Merge pull request #139 from iqbal-saraf/QmaxDynamic

chichun-charlie-liu · web-flow · commit d555ef54a1e8 · 2025-07-16T16:39:05.000-04:00
feat: Add QmaxDynamic to allow unify Qmax , Qminmax, pertokenmax
diff --git a/fms_mo/quant/quantizers.py b/fms_mo/quant/quantizers.py
@@ -123,23 +123,28 @@ def get_activation_quantizer(
             )
         elif qa_mode == "dorefa":
             act_quantizer = dorefa_quantize_activation
-        elif (
-            qa_mode == "max"
-        ):  # NOTE Need to be careful using this for activation, particular to 1 sided.
-            act_quantizer = Qmax(nbits, align_zero=align_zero, minmax=False)
-        elif qa_mode == "minmax":
-            act_quantizer = Qmax(nbits, align_zero=align_zero, minmax=True)
+
+        elif "max" in qa_mode:
+            # NOTE Need to be careful using this for activation, particular to 1 sided.
+            if "min" in qa_mode:
+                act_quantizer = Qmax(nbits, align_zero=align_zero, minmax=True)
+            elif "pertoken" in qa_mode or "perToken" in qa_mode:
+                act_quantizer = QMaxDynamic(nbits, dim=-1)
+            elif "per_channel" in qa_mode or "perCh" in qa_mode:
+                act_quantizer = QMaxDynamic(nbits, dim=-2)

**REQUEST A**
Rewrite part of the listing as a numbered list, omitting blank lines and the pictures: begin at the line that has "Image resolution: width=2216" and stop after the line that has "point(854,672)".
The commit diff above and the listing that comes next come from separate sources.

**TASK MATERIAL**
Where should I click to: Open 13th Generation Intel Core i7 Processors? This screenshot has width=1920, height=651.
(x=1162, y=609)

* * *

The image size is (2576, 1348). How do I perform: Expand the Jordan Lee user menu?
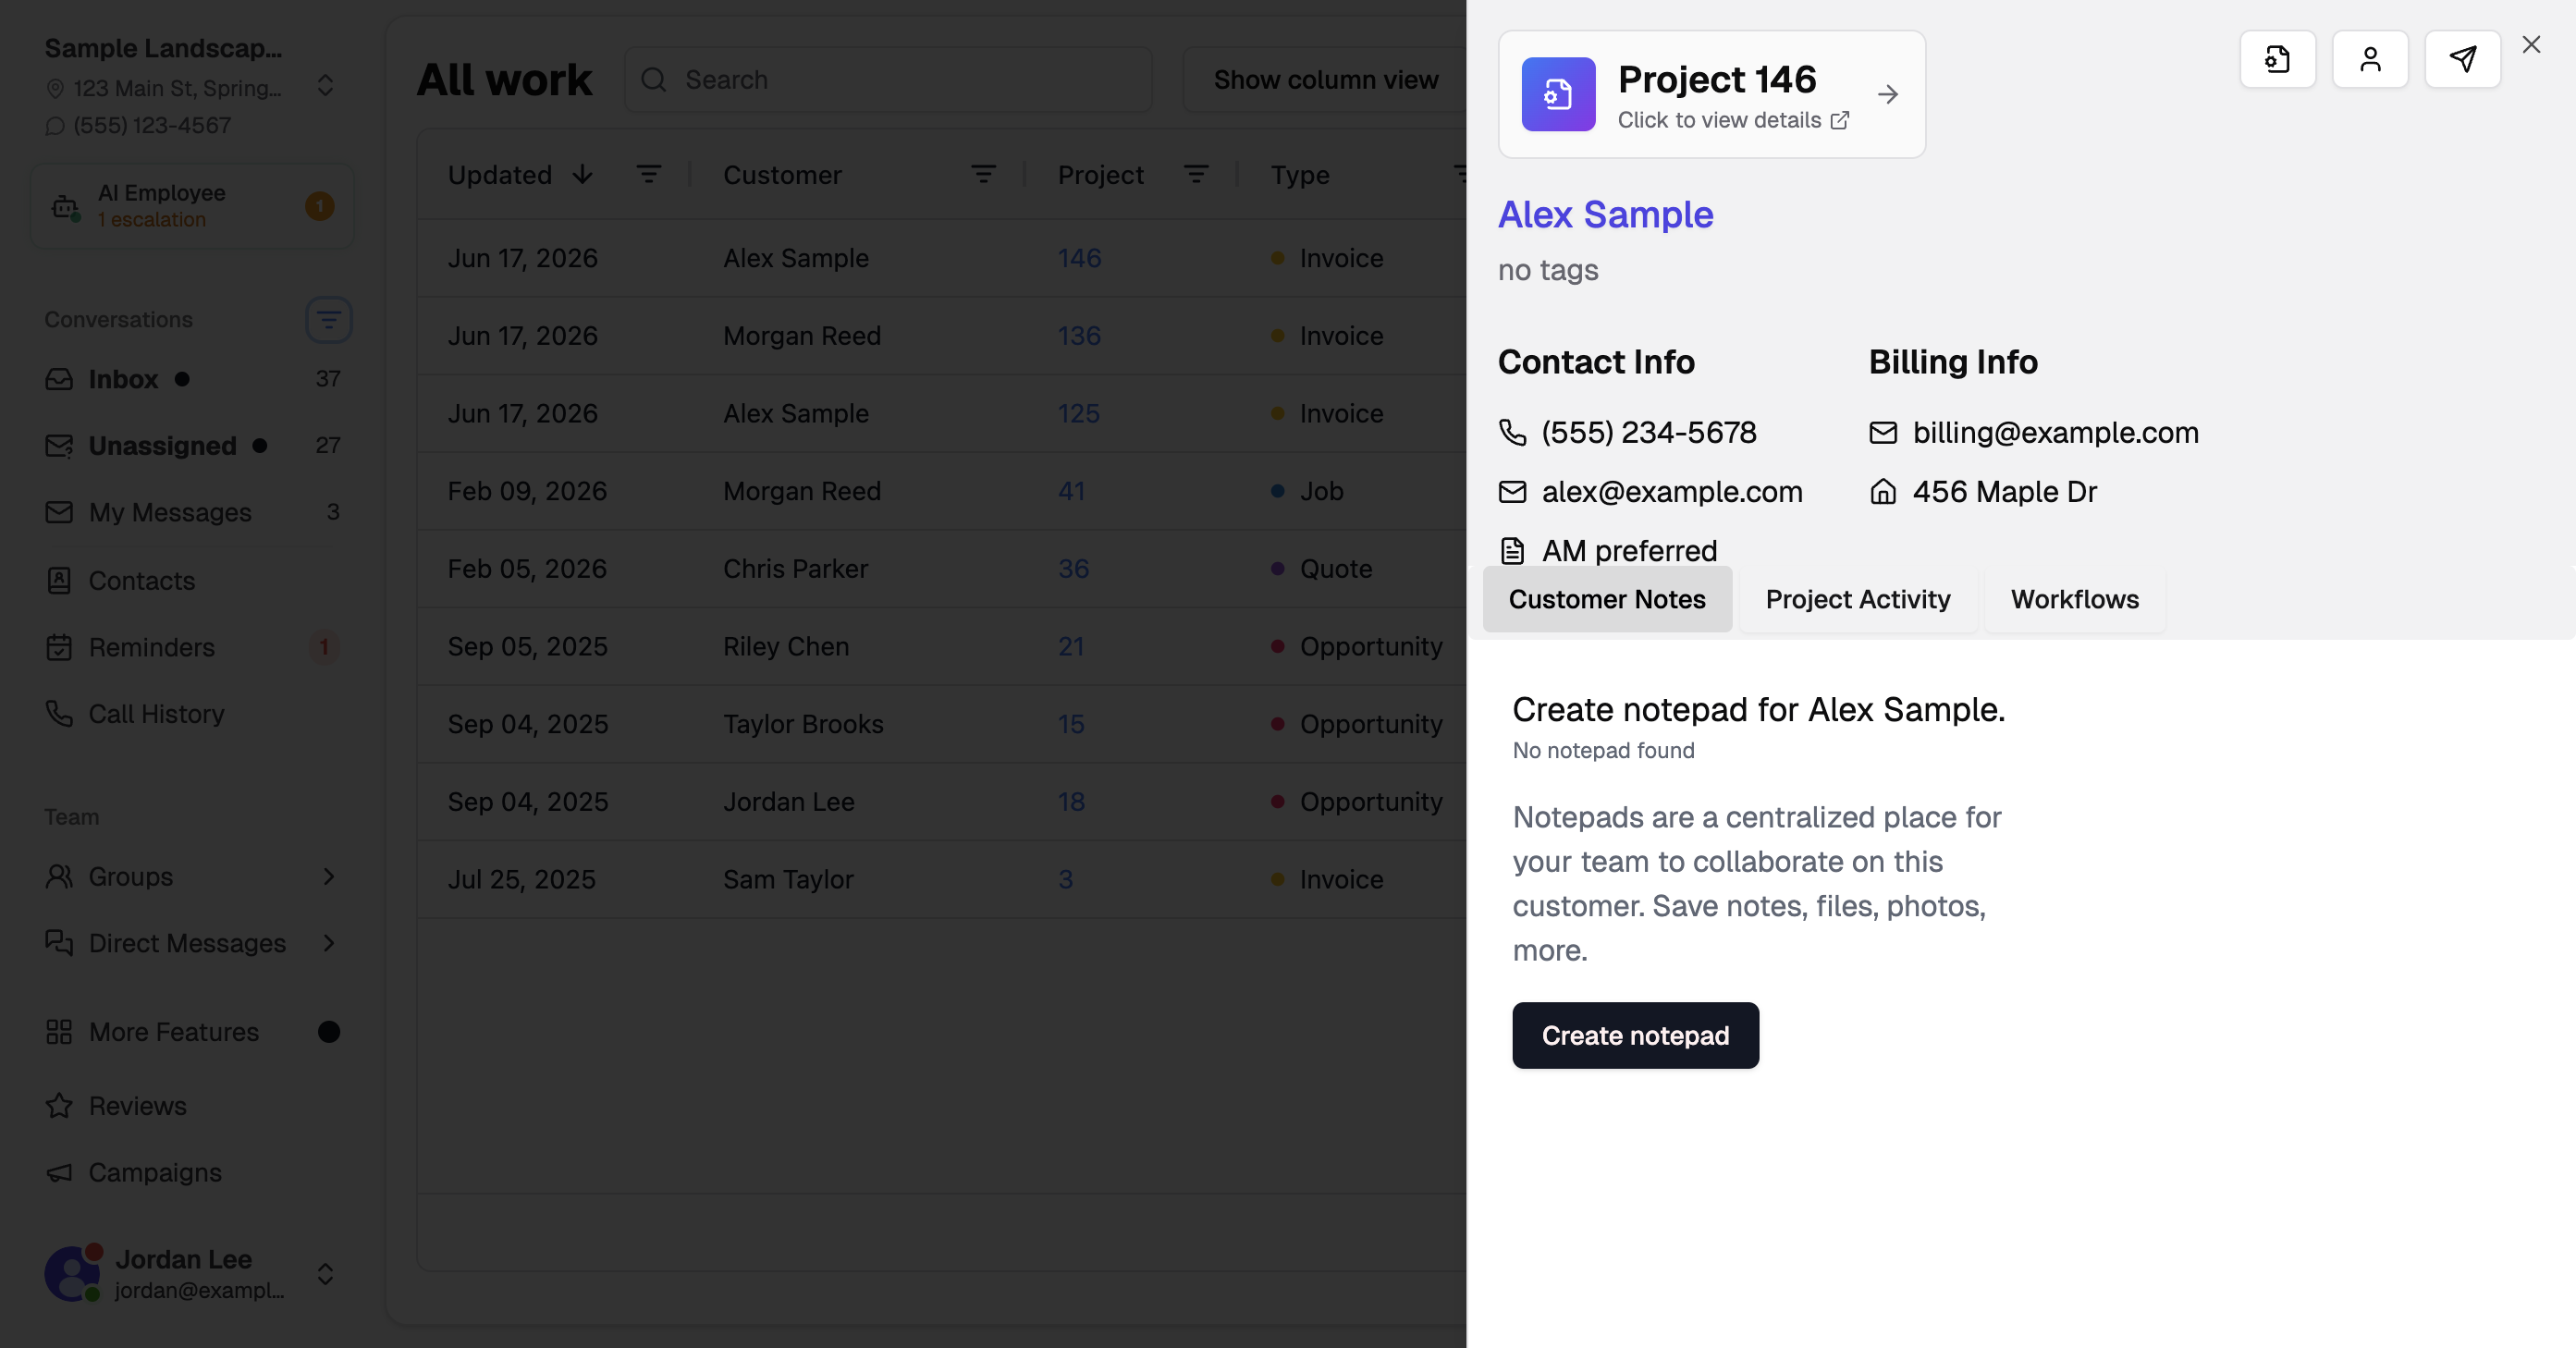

==

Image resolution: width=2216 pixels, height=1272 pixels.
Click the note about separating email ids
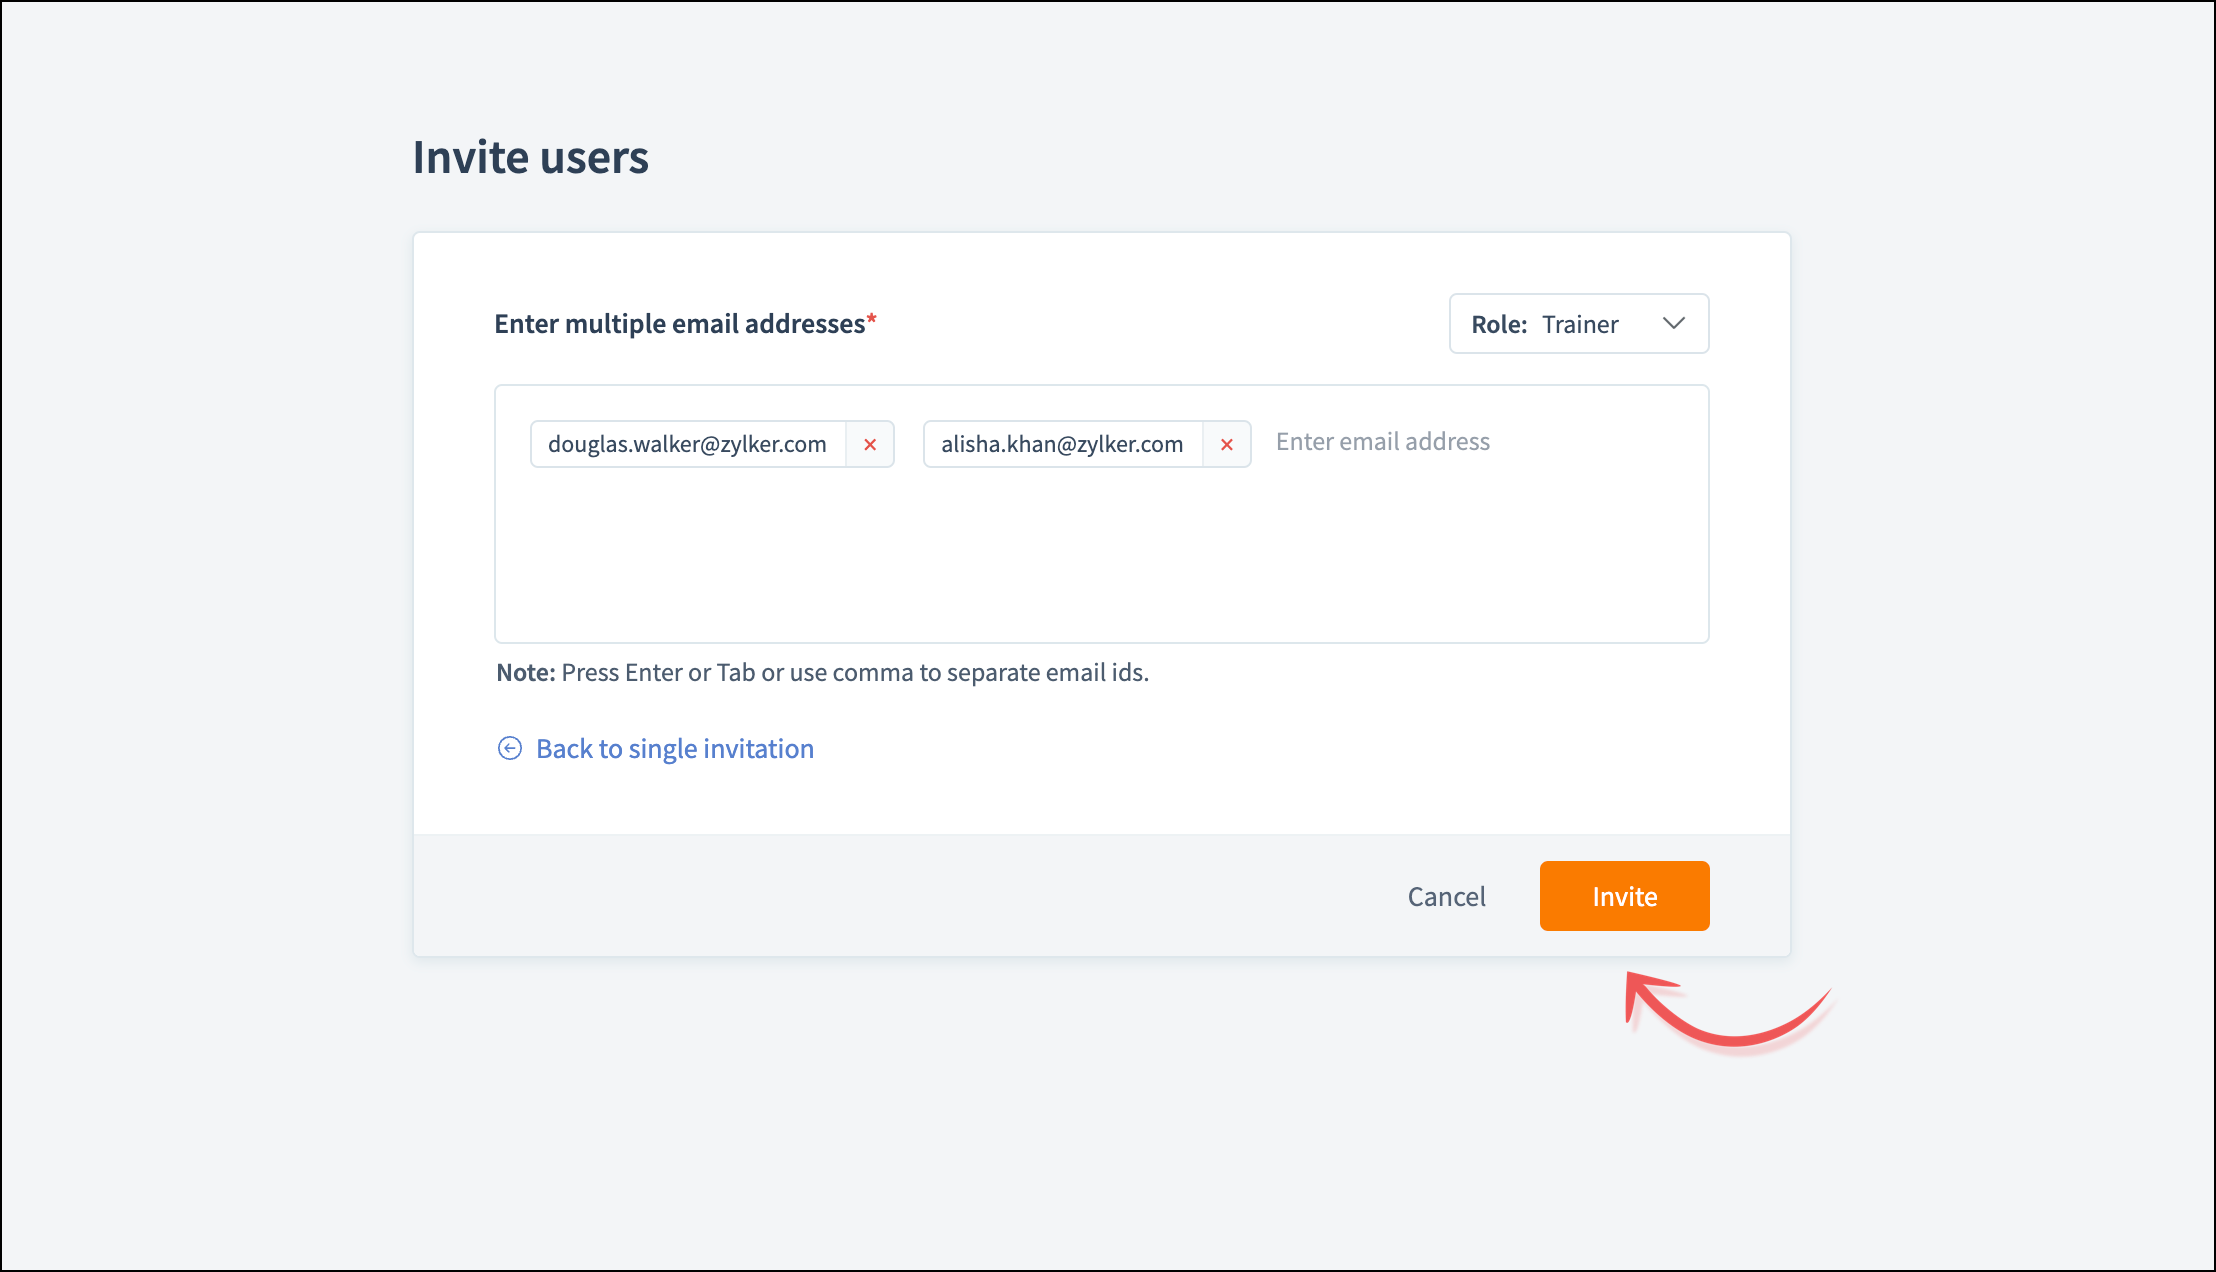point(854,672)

**REQUEST B**
Repeat word for word the part of the commit diff that begins at the words "Merge pull request" and stops after the words "Qmax(nbits, align_zero=align_zero, minmax=False)".

**FINISHED ANSWER A**
1. Image resolution: width=2216 pixels, height=1272 pixels.
2. Click the note about separating email ids
3. point(854,672)

**FINISHED ANSWER B**
Merge pull request #139 from iqbal-saraf/QmaxDynamic

chichun-charlie-liu · web-flow · commit d555ef54a1e8 · 2025-07-16T16:39:05.000-04:00
feat: Add QmaxDynamic to allow unify Qmax , Qminmax, pertokenmax
diff --git a/fms_mo/quant/quantizers.py b/fms_mo/quant/quantizers.py
@@ -123,23 +123,28 @@ def get_activation_quantizer(
             )
         elif qa_mode == "dorefa":
             act_quantizer = dorefa_quantize_activation
-        elif (
-            qa_mode == "max"
-        ):  # NOTE Need to be careful using this for activation, particular to 1 sided.
-            act_quantizer = Qmax(nbits, align_zero=align_zero, minmax=False)